Quem nunca precisou tirar um raio X, não é mesmo?

Aquela fotinha em negativo vai se tornar coisa do passado!

A empresa neozelandesa MARS Bioimaging desenvolveu os primeiros raios-x 3D a cores do mundo. Os cientistas Phil e Anthony Butler, em colaboração com as Universidades de Canterbury e Otago, desenvolveram o chamado sistema MARS, que é um novo scanner médico usando tecnologia desenvolvida no Conselho Europeu de Pesquisas Nucleares (CEPN). Esse novo exame pode ser mais preciso do que os exames típicos que temos nos consultórios médicos atualmente.

O scanner MARS usa um conjunto de chips chamado Medipix. O Medipix funciona como uma câmera, quando o obturador eletrônico está aberto, cada partícula individual é detectada e contada, criando imagens de alta resolução, precisas e sem interferências.

Raio x colorido e em 3D
Foto: MARS Bioimaging Ltd

Os chips quando usados ​​com o scanner da MARS e seu software, ajudam a produzir representações tridimensionais. Com cores altamente precisas do corpo humano que distinguem materiais como metal, osso, tecido mole e gordura com diferentes tons.

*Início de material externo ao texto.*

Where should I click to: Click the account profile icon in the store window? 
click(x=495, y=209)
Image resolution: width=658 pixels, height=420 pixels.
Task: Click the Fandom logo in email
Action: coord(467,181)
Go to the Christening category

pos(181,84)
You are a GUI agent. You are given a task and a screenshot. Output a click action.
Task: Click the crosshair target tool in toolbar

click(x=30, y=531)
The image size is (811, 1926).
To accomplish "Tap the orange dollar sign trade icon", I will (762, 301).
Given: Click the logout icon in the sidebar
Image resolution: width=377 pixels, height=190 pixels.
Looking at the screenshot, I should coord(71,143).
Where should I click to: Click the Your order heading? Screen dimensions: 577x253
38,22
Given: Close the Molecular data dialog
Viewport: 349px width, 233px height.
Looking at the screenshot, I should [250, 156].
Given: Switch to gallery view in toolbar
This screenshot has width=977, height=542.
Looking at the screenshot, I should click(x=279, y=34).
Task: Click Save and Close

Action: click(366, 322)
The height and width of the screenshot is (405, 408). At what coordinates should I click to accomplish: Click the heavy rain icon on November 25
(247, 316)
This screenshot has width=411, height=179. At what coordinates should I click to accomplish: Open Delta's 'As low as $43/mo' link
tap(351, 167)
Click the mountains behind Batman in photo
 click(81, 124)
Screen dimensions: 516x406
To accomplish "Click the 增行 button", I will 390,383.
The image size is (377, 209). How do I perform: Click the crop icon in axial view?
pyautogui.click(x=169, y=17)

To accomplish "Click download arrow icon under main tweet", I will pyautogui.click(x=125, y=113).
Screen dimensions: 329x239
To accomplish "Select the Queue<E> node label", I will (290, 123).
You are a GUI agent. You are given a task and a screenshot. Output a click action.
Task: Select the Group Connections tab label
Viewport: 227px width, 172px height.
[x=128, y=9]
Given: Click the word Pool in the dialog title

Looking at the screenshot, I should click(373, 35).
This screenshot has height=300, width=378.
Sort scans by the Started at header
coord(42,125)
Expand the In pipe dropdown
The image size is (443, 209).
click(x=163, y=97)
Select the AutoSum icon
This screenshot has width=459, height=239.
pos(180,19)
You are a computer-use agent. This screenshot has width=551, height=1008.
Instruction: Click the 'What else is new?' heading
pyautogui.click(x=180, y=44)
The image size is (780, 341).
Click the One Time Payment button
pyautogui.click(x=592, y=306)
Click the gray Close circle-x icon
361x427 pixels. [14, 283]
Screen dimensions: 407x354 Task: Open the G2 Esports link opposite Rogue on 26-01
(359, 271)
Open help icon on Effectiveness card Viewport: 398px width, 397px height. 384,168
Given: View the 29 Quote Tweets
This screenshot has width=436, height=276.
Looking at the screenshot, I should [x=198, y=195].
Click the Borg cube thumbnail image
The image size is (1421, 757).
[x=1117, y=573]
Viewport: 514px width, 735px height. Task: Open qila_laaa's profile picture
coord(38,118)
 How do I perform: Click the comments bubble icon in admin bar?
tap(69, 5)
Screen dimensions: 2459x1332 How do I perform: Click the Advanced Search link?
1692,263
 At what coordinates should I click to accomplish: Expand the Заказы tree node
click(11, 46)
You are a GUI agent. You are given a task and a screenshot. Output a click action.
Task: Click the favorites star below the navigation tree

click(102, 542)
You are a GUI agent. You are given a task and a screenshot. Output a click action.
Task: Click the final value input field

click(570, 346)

O MARS têm sido usado para estudar o câncer, doenças vasculares que  podem levar a derrames e ataques cardíacos e também a saúde óssea e articular.

O MARS obtêm imagens coloridas e conseguir distinguir facilmente todos os materiais dentro do corpo. Por isso permite um diagnóstico mais preciso e a personalização do tratamento.

Como funciona o raio- X comum?

O raio X é um tipo de radiação eletromagnética com frequências superiores à radiação ultravioleta, ou seja, que são maiores que 1018 Hz. A descoberta do raio X e a primeira radiografia da história ocorreram em 1895 pelo físico alemão Wilheelm Conrad Rontgen.

Os raios X são obtidos por meio de um aparelho chamado de Tubo de Coolidge, um tubo oco que contém um cátodo (um eletrodo de carga elétrica negativa) em seu interior. Quando esse cátodo é aquecido por uma corrente elétrica, ele emite grande quantidade de elétrons. Esses elétrons são fortemente atraídos pelo ânodo (eletrodo carregado positivamente para onde se dirigem os elétrons e íons negativos), chegando com grande energia cinética.

Quando eles se chocam com o ânodo, transferem energia para os elétrons que estão nos átomos dos ânodos. Os elétrons com energia são acelerados e emitem ondas eletromagnéticas, os raios X.

Para quê serve o Raio X?

Com os Raios  X, é possível investigar, confirmar ou descartar suspeitas clínicas, o que inclui uma série de doenças, fraturas, tumores e outras condições de saúde.

Com os resultados em mãos, um médico especialista pode fazer a análise e interpretação. Depois informa ao médico que solicitou o exame, quais foram os resultados.

Além de ser muito útil em casos de suspeita de fratura,  pode contribuir para o diagnóstico de doenças respiratórias, como a tuberculose. Esse tipo de exame também pode ajudar a localizar um brinquedo engolido por uma criança, por exemplo. E com isso definir se uma cirurgia será necessária ou se o corpo eliminará naturalmente o objeto.

Raio Convencional vs Raio- X Contrastado

A diferença entre o raio X convencional e o contrastado é, como o nome sugere, a presença de contraste.

O contraste é uma substância química administrada no paciente antes do exame. Se aplica a áreas que, geralmente, não seriam definidas com nitidez em uma radiografia convencional.

Dessa forma, o que ele faz é modificar a capacidade de absorção da radiação ionizante pelos tecidos durante o exame. É um importante recurso para observar os sistemas digestivo, urinário e reprodutor.

No caso do Raio- X 3D, a tecnologia é capaz de diagnósticos mais precisos! Isso, porque seus pequenos pixels e resolução de energia precisa são capazes de obter imagens que nenhuma outra ferramenta de imagem pode alcançar!